╭─ GIVEN ENTRIES

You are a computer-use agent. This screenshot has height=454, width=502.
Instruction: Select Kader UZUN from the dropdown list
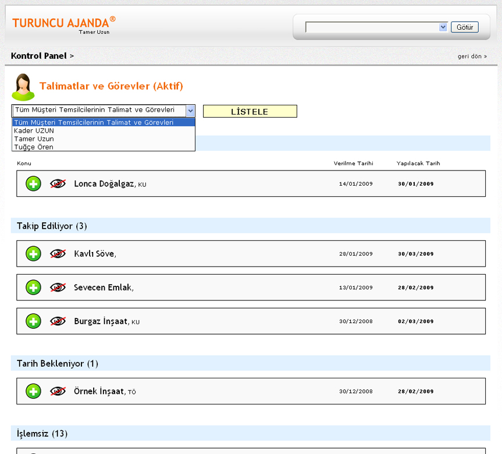tap(34, 131)
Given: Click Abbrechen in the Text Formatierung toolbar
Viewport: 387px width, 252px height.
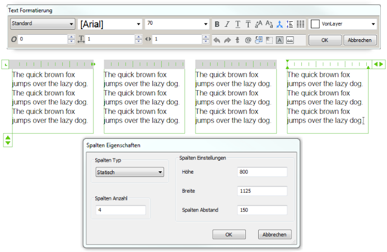Looking at the screenshot, I should click(x=359, y=40).
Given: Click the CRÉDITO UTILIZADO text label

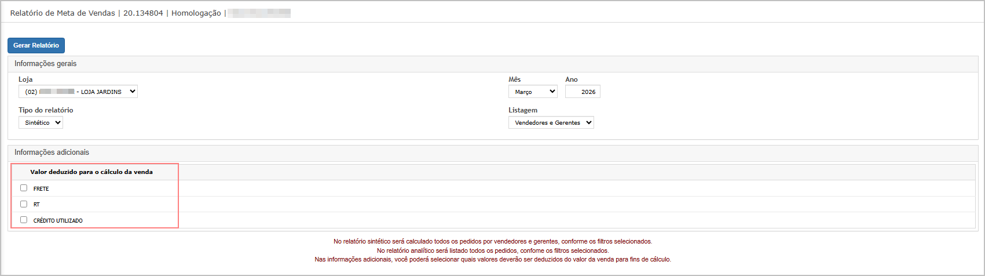Looking at the screenshot, I should coord(58,221).
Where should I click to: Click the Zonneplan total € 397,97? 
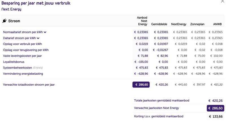[199, 85]
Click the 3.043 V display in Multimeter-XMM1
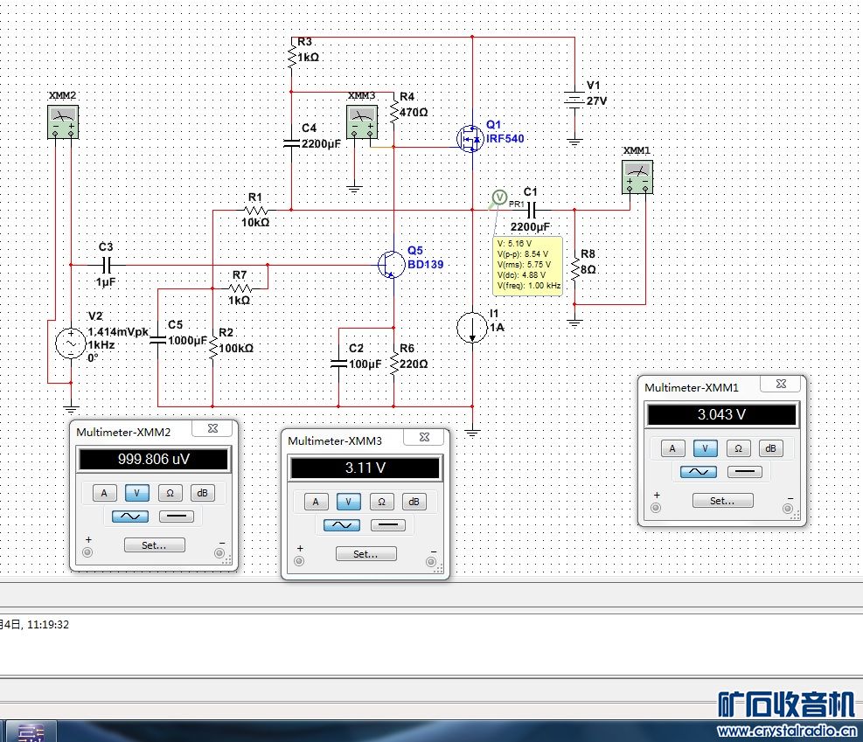This screenshot has height=742, width=863. (x=721, y=415)
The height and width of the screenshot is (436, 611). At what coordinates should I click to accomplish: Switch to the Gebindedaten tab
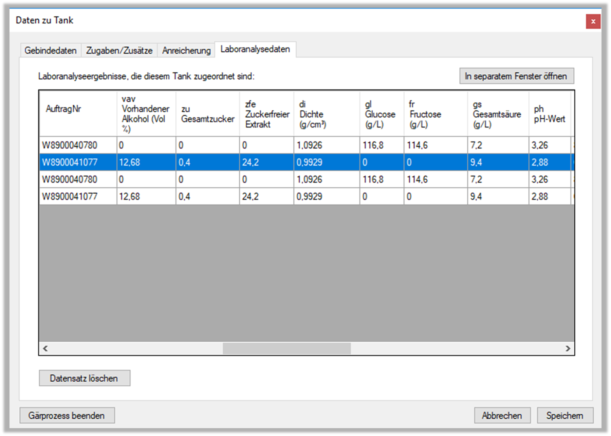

╰─

## YOUR TASK
Reproduce every line of the listing above, swapping "dropdown list" for "drop-down menu" and leaving everything else unchanged. Leave out the pictures.

## SOLUTION
You are a computer-use agent. This screenshot has height=454, width=502.
Instruction: Select Kader UZUN from the drop-down menu
tap(34, 131)
Given: Click Abbrechen in the Text Formatierung toolbar
Viewport: 387px width, 252px height.
Looking at the screenshot, I should click(x=359, y=40).
Given: Click the CRÉDITO UTILIZADO text label

Looking at the screenshot, I should coord(58,221).
Where should I click to: Click the Zonneplan total € 397,97? 
[199, 85]
Click the 3.043 V display in Multimeter-XMM1
This screenshot has height=742, width=863. (x=721, y=415)
The height and width of the screenshot is (436, 611). At what coordinates should I click to accomplish: Switch to the Gebindedaten tab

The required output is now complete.